Exercise text:
◇ ◇ ◇

8th Circuit case refines "regarded as" prong of ADA definition of disability
Ollie v. Titan Tire Corp. (8th Cir. July 15, 2003) involved an asthmatic employee whose preemployment physical report said he was “medically able to do the essential functions of the job with accomodations listed below.” The space below said he “may have difficulty in areas with dust and fumes.” The employer took this as an absolute prohibition on working in such areas, and because there were no jobs available in areas without dust and fumes, did not hire him.
The court focused on the difference between maybe having difficulty working in such areas and being absolutely prohibited from working there (the employer noted on the application: “asthma, no working where dust or fumes”). It found sufficient evidence the employer regarded the plaintiff as disabled to sustain a jury verdict.

◇ ◇ ◇

Stored dataset items:
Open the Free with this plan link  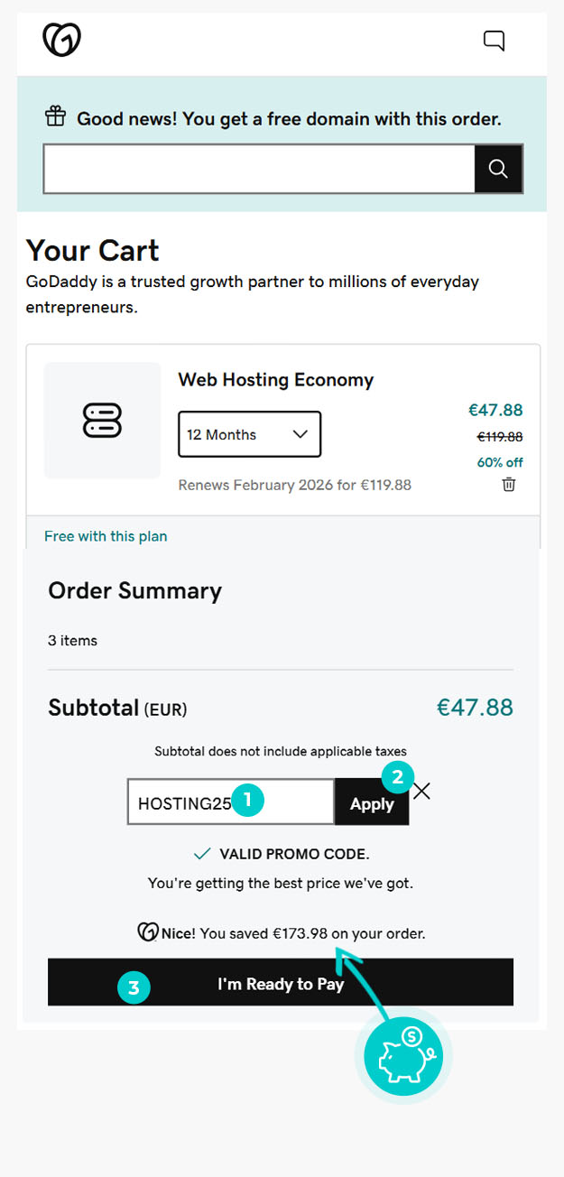pyautogui.click(x=106, y=536)
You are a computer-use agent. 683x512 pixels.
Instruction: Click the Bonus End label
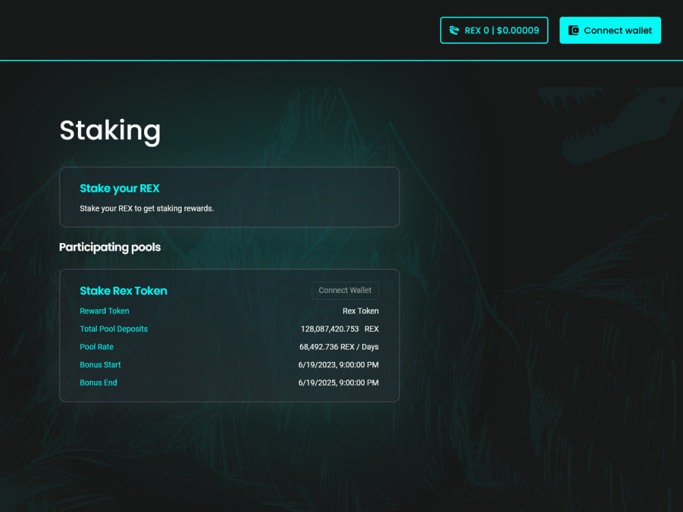pyautogui.click(x=98, y=382)
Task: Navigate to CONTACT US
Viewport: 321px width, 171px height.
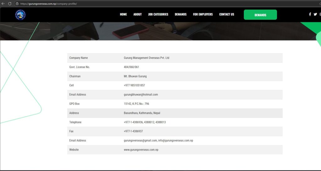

◇ ◇ ◇

Required actions:
a – Answer these questions from the case summary on Ollie v. Titan Tire Corp.:
(i) Which court decided the case, and on what date?
(ii) What note did the employer write on the application?
(iii) What did the court find sufficient evidence of?
b – Resume the case summary on Ollie v. Titan Tire Corp. after its final sentence.

Expected outputs:
a –
(i) The 8th Circuit, on July 15, 2003.
(ii) "asthma, no working where dust or fumes"
(iii) That the employer regarded the plaintiff as disabled, enough to sustain a jury verdict.

b –
The court here seems to be splitting hairs. But “regarded as” is a potential way for plaintiffs to avoid the fate of so many ADA cases–being found insufficiently impaired to qualify as disabled and hence covered by the ADA–and the court may be seeking to open the door to the courthouse just a bit.
Employers may rely on medical opinions and restrictions, but not do so blindly, and should not ignore the careful hedging that may be found in many a doctor’s report. Here the employer, according to the court, read the report too broadly, with disastrous results.